How many of us got our first gun for Christmas? Or our most memorable one? Share the memories here!
The Christmas gun that sticks most in my mind was under the tree for me in the year 1960. It was a Colt .45 Automatic. These days, we’re semantically incorrect if we don’t call it a semiautomatic, but hell, Colt called it an Automatic Pistol, and it was the term of the day, and who was a twelve-year-old kid to argue?
Early in December of that year, Dad and gun dealer Stan Sprague took me out back behind Stan’s great old gun shop to have me try the pistol. I braced myself. The gun was at arm’s length in my right hand (you fired handguns one-handed then), and I’d heard and read that a .45’s “kick” could “tear the arm out of the socket.” I squeezed off one shot. I kept the muzzle downrange and turned only my head and said, “I like it, Dad…”
That set the pistol, a military surplus gun bought for $37.50 in 1960 dollars, on its way under the Christmas tree a few weeks later. Lesson 1: If at all possible, make certain that the gift gun is right for the giftee! Today, almost half a century later and a firearms instructor most of my adult life, I wish I had a buck for every kid/lady/police recruit I’ve met who was given a gun that didn’t fit them for size, recoil, or actual need. With all those dollars, my Christmas gift budget for this year would be taken care of.
The pistol, a 1911 model produced in the waning months of WWI, was not alone under the tree. Dad bought me the gun, but Mom bought me a nice new military surplus tanker’s chest holster for it at the Army/Navy Store downtown. My sister ordered me some books about it, including the Army manual, and by Christmas night I was practicing tearing it down and reassembling it. I soon got to where I could field strip the pistol and reassemble it, with eyes closed, in about a minute. My Uncle Whitney bought me a ten-dollar box of new commercial Winchester 230 grain .45 ammo for it…a sinful luxury, since back then we bought GI surplus ammo for half that price in beige boxes at the gun shop or that Army/Navy Store. (And they sold it to kids who had permission notes from parents the dealers knew.) Lesson 2: Guns are big-ticket items. Let other givers chip in. Think ammo. Think cleaning kits. Think gun cases, slings, and holsters, and gift certificates for firearms safety/shooting classes.

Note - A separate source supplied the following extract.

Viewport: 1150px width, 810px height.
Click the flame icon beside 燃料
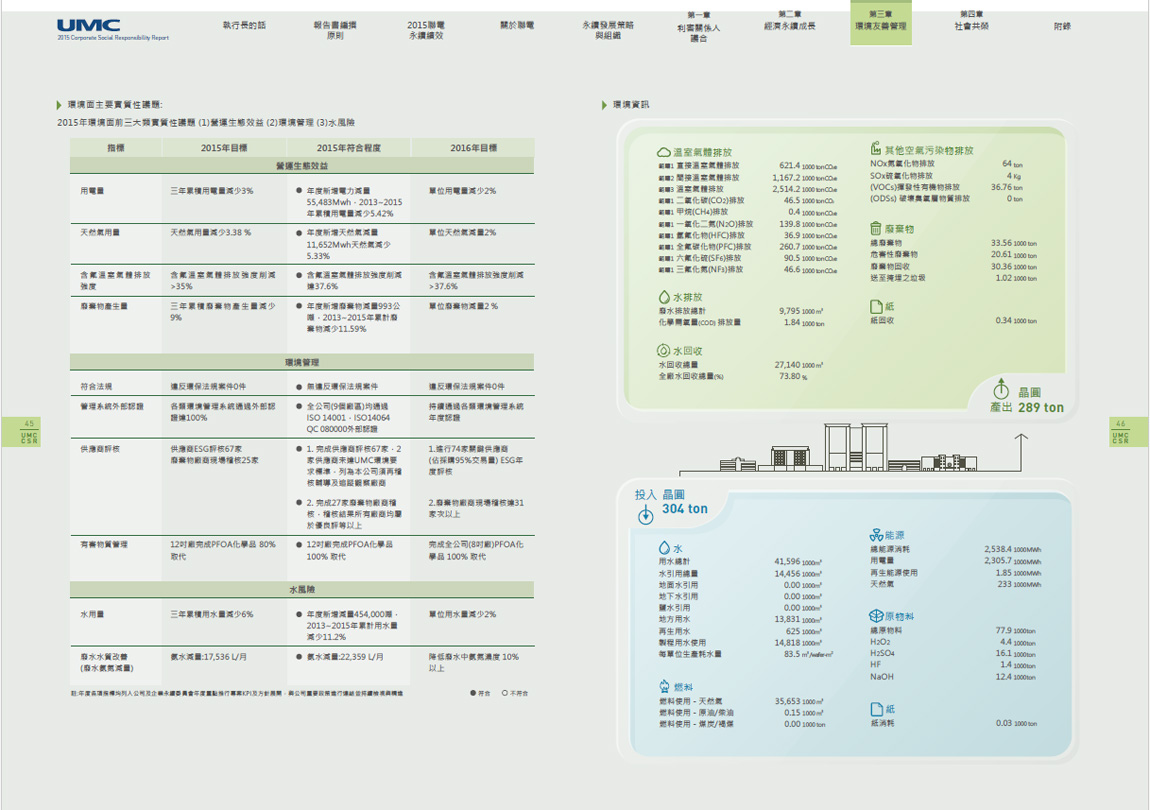pos(664,686)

Lest you think it was an inappropriate gift for a kid in puberty, let me explain that I had been shooting long guns since age four and pistols since age nine. I had learned the importance of living up to the responsibility I’d been given. Reading gun magazines more than comic books, I had watched the renaissance of the “obsolete” Colt .45 auto accomplished almost single-handedly in the articles of Jeff Cooper in Guns & Ammo, and had wanted one so badly I’d told my dad that a Colt .45 Automatic was the only thing I wanted for Christmas. Within a year, I was carrying it loaded in the family jewelry store, because my dad and his dad had both been in shootings, which, as armed citizens, they’d survived. Lesson 3: A firearm is a gift that says, “I consider you responsible, and I trust you.” Give that gift only when you can say that honestly. Later, when I gave my own kids guns at Christmas and at other times, I was sending the same message. In each generation, the message was received…
I still own that ancient Colt .45 Automatic. I carried it in a jewelry store as a kid in the 1960s, and as a young police patrolman in the 1970s. It helped to set me on a career path that has helped some other good people to stay whole in more ways than one. Transferring a lethal weapon between private parties is not as easy as it once was, and I refer you to the ProArms Podcast Number 16, from http://proarms.podbean.com, where you want to listen in particular to veteran firearms dealer Herman Gunter’s advice on how to give a gun to a responsible person you care about in a totally legal way that avoids any accusation of “straw man purchase.” And, when in doubt, we all remind you that a gift certificate from the gun shop is the easiest way to handle such a gift between adults, especially when giver and recipient live in different legal jurisdictions.
I wish you all the best of Holiday seasons.
Gift certificates make “gun gifts” much easier.

North American Arms is one company that can make giftee’s name or initials into the serial number (must usually be alpha-numeric), but considerable advanced order time is usually involved.

A jewelry store can engrave names on revolver’s sideplate or auto pistol’s slide. By leaving those parts, no one at the shop is alarmed and no illegal transfer of firearms possession has taken place. Lettering can be much fancier than this, for gift items; this is author’s service revolver from 30 years ago, S&W Model 66 .357 that shows much use, and name was engraved simply for ID purposes.